Une fois pétrifié, rien ou presque ne peut mettre en cause le confinement du CO2.

«S’il y a une éruption volcanique et que la roche est chauffée à une température très élevée, une partie du minéral va se décomposer», prévient Sigurdur Gislason, géochimiste à l’Université d’Islande, avant de tempérer: «Il s’agit de la forme la plus stable et sécurisée de stockage du CO2».

La capture et le stockage du CO2 dans le sous-sol terrestre sont encouragés par le Giec (Groupe d’experts intergouvernemental sur l’évolution du climat) pour contenir l’élévation des températures moyennes de 1,5°C par rapport à l’ère pré-industrielle.

En Islande, pays de geysers, de glaciers et de volcans, au moins la moitié de l’énergie produite provient de la géothermie. Une aubaine pour les scientifiques de CarbFix qui ont fait de la centrale de Hellisheidi – l’une des plus grandes de ce type au monde – leur laboratoire.

Cette centrale dégage en effet du CO2, elle est assise sur un matelas basaltique et dispose de quantités d’eau quasi illimitées.

Elle pompe directement l’eau chaude dans les entrailles volcaniques pour faire tourner ses six turbines nécessaires à alimenter en électricité et chauffage la capitale Reykjavik, à une trentaine de kilomètres de là.

Procédé très gourmand
CarbFix permet de diminuer de 30% les rejets de CO2 dans l’atmosphère de la centrale géothermique et ce sont ainsi 12 000 tonnes de gaz par an qui sont captées, pour un coût d’environ 25 dollars par tonne- soit environ 300 000 dollars pour ces 12.000 tonnes annuelles.

Des chiffres dérisoires quand on pense que les volcans islandais recrachent chaque année entre un et deux millions de tonnes de CO2.

L’inconvénient principal de la séquestration géologique est qu’elle est très gourmande en eau, abondante en Islande mais rare ailleurs sur la planète: pour une tonne de CO2 injectée, 25 tonnes d’eau désalinisée sont nécessaires.

«C’est le talon d’Achille de cette méthode», admet Sandra Ósk Snaebjörnsdóttir.

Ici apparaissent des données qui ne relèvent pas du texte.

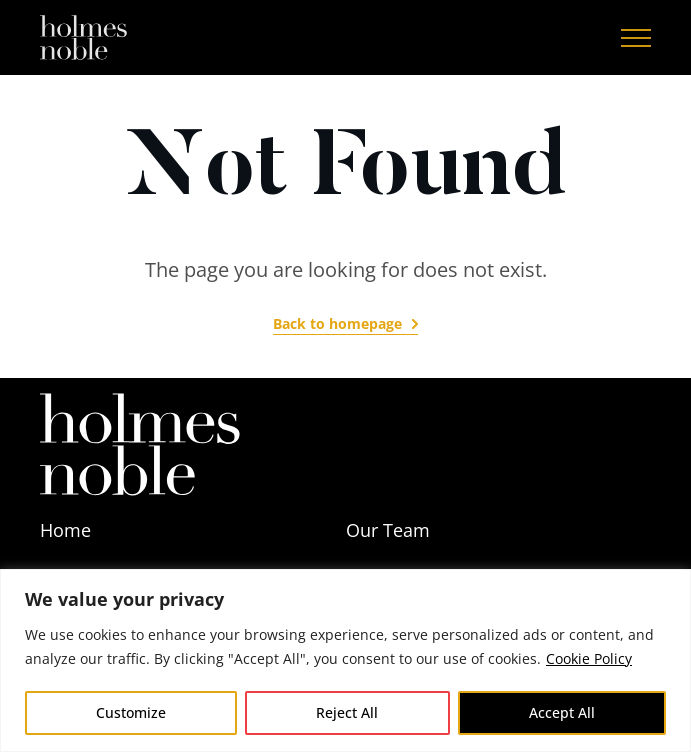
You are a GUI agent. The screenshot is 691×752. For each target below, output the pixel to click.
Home (65, 530)
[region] (345, 660)
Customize (131, 712)
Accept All (562, 712)
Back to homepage (337, 323)
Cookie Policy (589, 658)
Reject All (347, 712)
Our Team (388, 530)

«Mais nous gagnons beaucoup en éliminant définitivement ce CO2 qui, autrement, flotterait dans l’atmosphère», justifie sa collègue Edda Sif Aradóttir.

Des expériences sont actuellement menées avec de l’eau de mer.

En vertu de l’accord de Paris sur le climat, l’Islande s’est engagée à réduire de 40% d’ici 2030 ses émissions de gaz à effet de serre par rapport à 1990.

Or celles-ci ont augmenté de 2,2% entre 2016 et 2017 et de 85% par rapport à 1990, selon un rapport de l’Agence islandaise pour l’environnement.

Un tiers provient du transport aérien (33%), vital pour le tourisme sur l’île, et un autre tiers des usines d’alumine et de silicium (30%).

Le ministre de l’Environnement et des ressources naturelles, Gudmundur Ingi Gudbrandsson, compte «encourager» ces usines à développer à leur tour des mécanismes de captage du CO2.